By reducing the mesh complexity (using a lower-poly version or LODs), you can save a significant portion of your rendering budget.
2. Texture Resolution
Texture resolution (e.g., 4K, 2K, 512x512) directly affects the amount of VRAM (Video RAM) required on the user's graphics card.
High-resolution (4K) textures should be reserved only for objects that are large, central, or viewed up close by the player.
For less important items, or those viewed far away (like background props), you can save a lot of performance budget by compressing or downscaling the texture resolution to a more reasonable level (e.g., 1K or 512x512).
By correctly balancing the detail of an asset with its importance in the scene, you ensure that you are spending your valuable performance budget where it will have the greatest visual impact.

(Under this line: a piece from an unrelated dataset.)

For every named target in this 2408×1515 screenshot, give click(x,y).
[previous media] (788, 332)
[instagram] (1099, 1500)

Static batching combines the mesh data of multiple static objects (objects that won't move, rotate, or scale during gameplay) into a single, larger mesh at editor or build time.
Static Objects: For an object to be eligible for static batching, you typically need to mark it as "Static" in the game engine's settings (e.g., in Unity). Examples include buildings, terrain features, rocks, and environmental props.

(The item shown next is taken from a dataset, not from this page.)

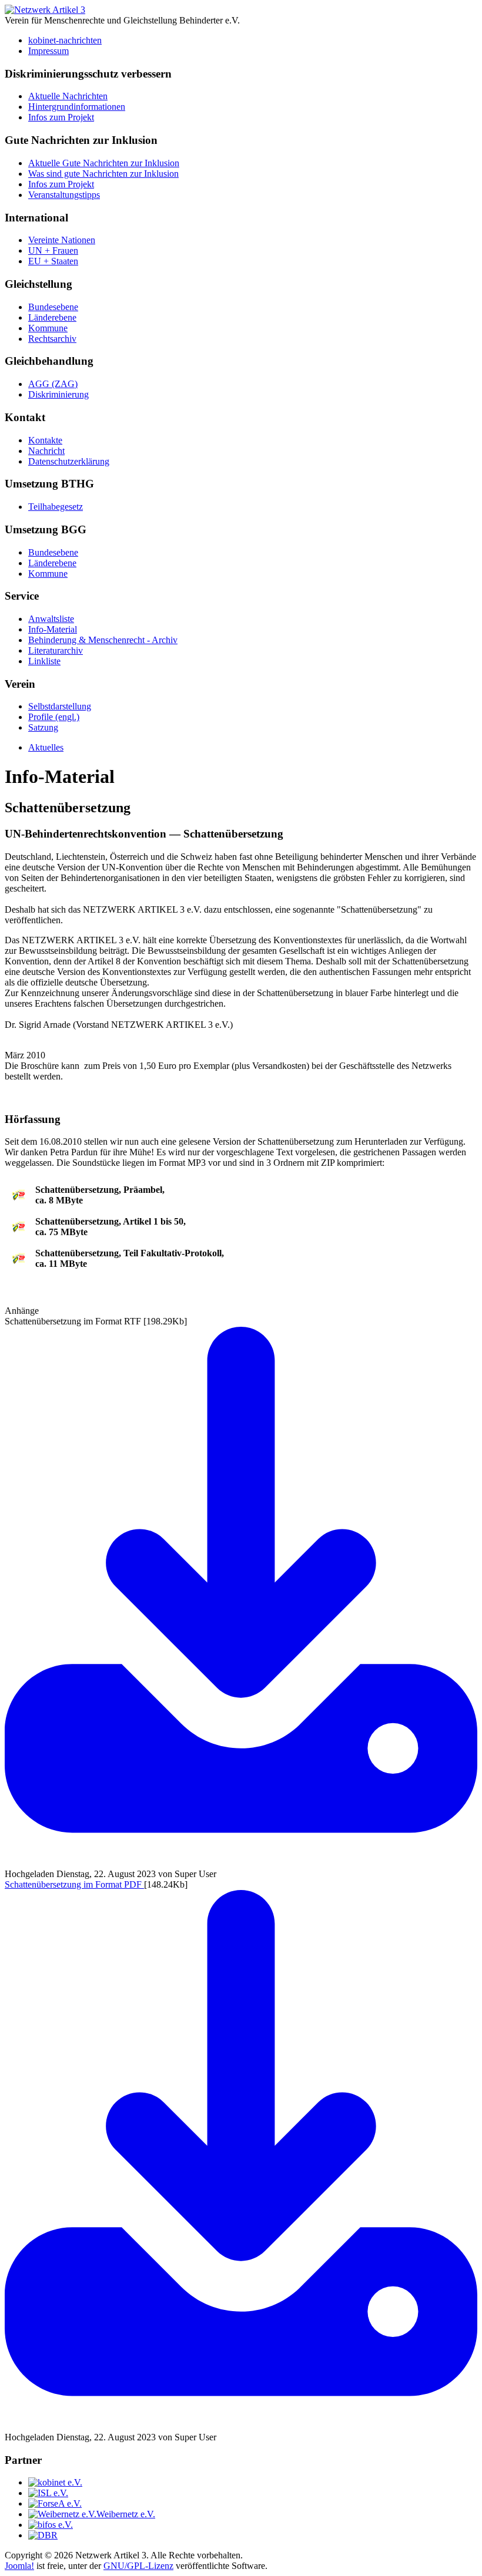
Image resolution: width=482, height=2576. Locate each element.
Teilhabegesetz (55, 507)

This minimizes the number of times the CPU has to tell the GPU, "Draw this object, then draw that object, then draw the next object..." By combining them, the CPU can issue one draw call for the entire batch of objects.
Draw Calls: Each draw call has an overhead. Reducing them significantly reduces CPU workload and can lead to major performance improvements, especially on scenes with a high number of small static elements.
For static batching to work, the static objects being batched must:
Be marked as Static.
Share the exact same Material. This means they must use the same shader and textures.
Not have been moved, rotated, or scaled from their original position since the batch was created.
Managing how often your code executes is critical for performance. While Unity's built-in functions like Update() are convenient, relying on them too heavily can quickly and unnecessarily bog down the user's hardware.
Functions like Update() and FixedUpdate() cause your code to run every frame or every physics step, respectively. If you use these functions to check object states (a practice called polling), the hardware is constantly burdened with checks that often return the same result.
For important, central processes (like player movement or complex physics), using Update() may be necessary and acceptable. However, using it for routine state checks, such as:
Is the door open?
Is the player standing here?
Has the object's color changed?
...can severely degrade performance.
The key to a more performant user experience is to avoid polling and transition to event-driven programming.
While it can be more complex to catch every change only when it happens, this approach is vital for performance. Instead of checking a state every frame, the code only executes when a change occurs (an "event").
Example: Instead of checking in Update() if a button is pressed, the button script itself triggers a specific function only when the collision or interaction occurs. In VRChat a good example is the Interact() function available for colliders.
This design pattern ensures that functions are called only when they are needed, significantly reducing the computational load on the end-user's machine.